Collected data
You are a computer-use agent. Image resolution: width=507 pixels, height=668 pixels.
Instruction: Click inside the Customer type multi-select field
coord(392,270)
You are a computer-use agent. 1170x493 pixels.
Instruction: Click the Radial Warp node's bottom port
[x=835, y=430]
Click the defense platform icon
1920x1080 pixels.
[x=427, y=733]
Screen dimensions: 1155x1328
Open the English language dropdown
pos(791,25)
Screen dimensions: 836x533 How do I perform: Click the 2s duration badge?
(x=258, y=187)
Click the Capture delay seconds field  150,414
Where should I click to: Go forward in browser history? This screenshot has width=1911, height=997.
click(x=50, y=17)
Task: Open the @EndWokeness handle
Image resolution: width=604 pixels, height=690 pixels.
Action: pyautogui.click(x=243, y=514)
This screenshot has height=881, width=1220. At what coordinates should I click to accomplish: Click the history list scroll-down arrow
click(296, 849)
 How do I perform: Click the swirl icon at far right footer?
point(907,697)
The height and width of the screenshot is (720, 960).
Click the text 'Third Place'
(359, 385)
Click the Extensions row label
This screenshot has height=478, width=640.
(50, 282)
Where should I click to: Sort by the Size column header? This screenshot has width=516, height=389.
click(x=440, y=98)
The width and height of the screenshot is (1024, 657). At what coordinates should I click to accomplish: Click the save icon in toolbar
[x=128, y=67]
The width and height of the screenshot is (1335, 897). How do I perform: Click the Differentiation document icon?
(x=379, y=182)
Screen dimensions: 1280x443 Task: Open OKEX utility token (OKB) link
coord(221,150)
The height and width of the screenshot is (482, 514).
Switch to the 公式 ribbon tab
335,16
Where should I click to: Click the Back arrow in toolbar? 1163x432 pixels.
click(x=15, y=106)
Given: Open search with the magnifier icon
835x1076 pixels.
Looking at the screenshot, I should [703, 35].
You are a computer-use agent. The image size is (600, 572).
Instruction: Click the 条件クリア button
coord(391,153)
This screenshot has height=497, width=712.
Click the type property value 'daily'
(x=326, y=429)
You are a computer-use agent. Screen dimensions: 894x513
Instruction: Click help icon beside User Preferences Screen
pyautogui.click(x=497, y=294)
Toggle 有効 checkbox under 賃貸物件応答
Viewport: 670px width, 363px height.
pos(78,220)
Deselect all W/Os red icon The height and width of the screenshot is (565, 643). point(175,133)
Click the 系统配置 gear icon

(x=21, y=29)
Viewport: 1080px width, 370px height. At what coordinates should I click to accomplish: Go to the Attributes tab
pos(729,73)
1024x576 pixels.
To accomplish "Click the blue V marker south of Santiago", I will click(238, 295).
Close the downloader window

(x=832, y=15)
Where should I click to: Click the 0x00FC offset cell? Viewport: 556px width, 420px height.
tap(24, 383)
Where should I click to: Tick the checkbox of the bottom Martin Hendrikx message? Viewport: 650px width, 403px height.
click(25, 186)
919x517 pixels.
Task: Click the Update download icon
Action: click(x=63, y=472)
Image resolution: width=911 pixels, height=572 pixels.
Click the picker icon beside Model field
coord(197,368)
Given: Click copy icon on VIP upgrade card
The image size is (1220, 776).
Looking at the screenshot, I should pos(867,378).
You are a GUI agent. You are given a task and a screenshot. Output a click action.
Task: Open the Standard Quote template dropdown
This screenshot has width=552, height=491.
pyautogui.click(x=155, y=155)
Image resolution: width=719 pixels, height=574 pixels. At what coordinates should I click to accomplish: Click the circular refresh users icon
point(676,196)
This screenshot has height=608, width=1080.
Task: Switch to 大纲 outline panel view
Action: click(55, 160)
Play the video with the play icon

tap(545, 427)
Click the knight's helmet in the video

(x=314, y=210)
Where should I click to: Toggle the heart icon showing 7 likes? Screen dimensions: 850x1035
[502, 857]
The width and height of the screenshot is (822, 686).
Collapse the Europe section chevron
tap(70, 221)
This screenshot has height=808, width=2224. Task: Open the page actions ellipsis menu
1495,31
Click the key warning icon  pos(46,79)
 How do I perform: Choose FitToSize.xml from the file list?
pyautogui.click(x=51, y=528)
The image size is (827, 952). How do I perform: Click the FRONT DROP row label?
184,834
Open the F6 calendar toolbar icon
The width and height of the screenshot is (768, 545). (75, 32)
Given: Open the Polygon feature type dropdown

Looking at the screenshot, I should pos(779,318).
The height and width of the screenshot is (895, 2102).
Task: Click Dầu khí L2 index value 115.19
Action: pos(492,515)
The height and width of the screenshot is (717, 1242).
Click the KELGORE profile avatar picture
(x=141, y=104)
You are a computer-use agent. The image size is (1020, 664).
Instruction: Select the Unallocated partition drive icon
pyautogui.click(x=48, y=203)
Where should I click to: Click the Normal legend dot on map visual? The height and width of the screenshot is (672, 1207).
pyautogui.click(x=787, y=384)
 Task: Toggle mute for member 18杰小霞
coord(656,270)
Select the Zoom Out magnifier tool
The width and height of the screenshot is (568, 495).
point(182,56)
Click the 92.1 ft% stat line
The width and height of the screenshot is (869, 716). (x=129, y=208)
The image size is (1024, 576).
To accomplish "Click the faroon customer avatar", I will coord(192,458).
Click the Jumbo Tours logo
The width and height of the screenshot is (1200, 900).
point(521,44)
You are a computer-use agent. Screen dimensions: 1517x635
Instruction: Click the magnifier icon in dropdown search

--- Exercise ---
When you reach the end of the data above, set it all down again unchanged.

--- Result of this exercise ---
You are a computer-use agent. Image resolution: width=507 pixels, height=668 pixels.
Instruction: Click inside the Customer type multi-select field
coord(392,270)
You are a computer-use agent. 1170x493 pixels.
Instruction: Click the Radial Warp node's bottom port
[x=835, y=430]
Click the defense platform icon
1920x1080 pixels.
[x=427, y=733]
Screen dimensions: 1155x1328
Open the English language dropdown
pos(791,25)
Screen dimensions: 836x533 How do I perform: Click the 2s duration badge?
(x=258, y=187)
Click the Capture delay seconds field  150,414
Where should I click to: Go forward in browser history? This screenshot has width=1911, height=997.
click(x=50, y=17)
Task: Open the @EndWokeness handle
Image resolution: width=604 pixels, height=690 pixels.
Action: pyautogui.click(x=243, y=514)
This screenshot has height=881, width=1220. At what coordinates should I click to accomplish: Click the history list scroll-down arrow
click(296, 849)
 How do I perform: Click the swirl icon at far right footer?
point(907,697)
The height and width of the screenshot is (720, 960).
Click the text 'Third Place'
(359, 385)
Click the Extensions row label
This screenshot has height=478, width=640.
(50, 282)
Where should I click to: Sort by the Size column header? This screenshot has width=516, height=389.
click(x=440, y=98)
The width and height of the screenshot is (1024, 657). At what coordinates should I click to accomplish: Click the save icon in toolbar
[x=128, y=67]
The width and height of the screenshot is (1335, 897). How do I perform: Click the Differentiation document icon?
(x=379, y=182)
Screen dimensions: 1280x443 Task: Open OKEX utility token (OKB) link
coord(221,150)
The height and width of the screenshot is (482, 514).
Switch to the 公式 ribbon tab
335,16
Where should I click to: Click the Back arrow in toolbar? 1163x432 pixels.
click(x=15, y=106)
Given: Open search with the magnifier icon
835x1076 pixels.
Looking at the screenshot, I should [703, 35].
You are a computer-use agent. The image size is (600, 572).
Instruction: Click the 条件クリア button
coord(391,153)
This screenshot has height=497, width=712.
Click the type property value 'daily'
(x=326, y=429)
You are a computer-use agent. Screen dimensions: 894x513
Instruction: Click help icon beside User Preferences Screen
pyautogui.click(x=497, y=294)
Toggle 有効 checkbox under 賃貸物件応答
Viewport: 670px width, 363px height.
pos(78,220)
Deselect all W/Os red icon The height and width of the screenshot is (565, 643). point(175,133)
Click the 系统配置 gear icon

(x=21, y=29)
Viewport: 1080px width, 370px height. At what coordinates should I click to accomplish: Go to the Attributes tab
pos(729,73)
1024x576 pixels.
To accomplish "Click the blue V marker south of Santiago", I will click(238, 295).
Close the downloader window

(x=832, y=15)
Where should I click to: Click the 0x00FC offset cell? Viewport: 556px width, 420px height.
tap(24, 383)
Where should I click to: Tick the checkbox of the bottom Martin Hendrikx message? Viewport: 650px width, 403px height.
click(25, 186)
919x517 pixels.
Task: Click the Update download icon
Action: click(x=63, y=472)
Image resolution: width=911 pixels, height=572 pixels.
Click the picker icon beside Model field
coord(197,368)
Given: Click copy icon on VIP upgrade card
The image size is (1220, 776).
Looking at the screenshot, I should pos(867,378).
You are a GUI agent. You are given a task and a screenshot. Output a click action.
Task: Open the Standard Quote template dropdown
This screenshot has width=552, height=491.
pyautogui.click(x=155, y=155)
Image resolution: width=719 pixels, height=574 pixels. At what coordinates should I click to accomplish: Click the circular refresh users icon
point(676,196)
This screenshot has height=608, width=1080.
Task: Switch to 大纲 outline panel view
Action: click(55, 160)
Play the video with the play icon

tap(545, 427)
Click the knight's helmet in the video

(x=314, y=210)
Where should I click to: Toggle the heart icon showing 7 likes? Screen dimensions: 850x1035
[502, 857]
The width and height of the screenshot is (822, 686).
Collapse the Europe section chevron
tap(70, 221)
This screenshot has height=808, width=2224. Task: Open the page actions ellipsis menu
1495,31
Click the key warning icon  pos(46,79)
 How do I perform: Choose FitToSize.xml from the file list?
pyautogui.click(x=51, y=528)
The image size is (827, 952). How do I perform: Click the FRONT DROP row label?
184,834
Open the F6 calendar toolbar icon
The width and height of the screenshot is (768, 545). (75, 32)
Given: Open the Polygon feature type dropdown

Looking at the screenshot, I should pos(779,318).
The height and width of the screenshot is (895, 2102).
Task: Click Dầu khí L2 index value 115.19
Action: pos(492,515)
The height and width of the screenshot is (717, 1242).
Click the KELGORE profile avatar picture
(x=141, y=104)
You are a computer-use agent. The image size is (1020, 664).
Instruction: Select the Unallocated partition drive icon
pyautogui.click(x=48, y=203)
Where should I click to: Click the Normal legend dot on map visual? The height and width of the screenshot is (672, 1207).
pyautogui.click(x=787, y=384)
 Task: Toggle mute for member 18杰小霞
coord(656,270)
Select the Zoom Out magnifier tool
The width and height of the screenshot is (568, 495).
point(182,56)
Click the 92.1 ft% stat line
The width and height of the screenshot is (869, 716). (x=129, y=208)
The image size is (1024, 576).
To accomplish "Click the faroon customer avatar", I will coord(192,458).
Click the Jumbo Tours logo
The width and height of the screenshot is (1200, 900).
point(521,44)
You are a computer-use agent. Screen dimensions: 1517x635
Instruction: Click the magnifier icon in dropdown search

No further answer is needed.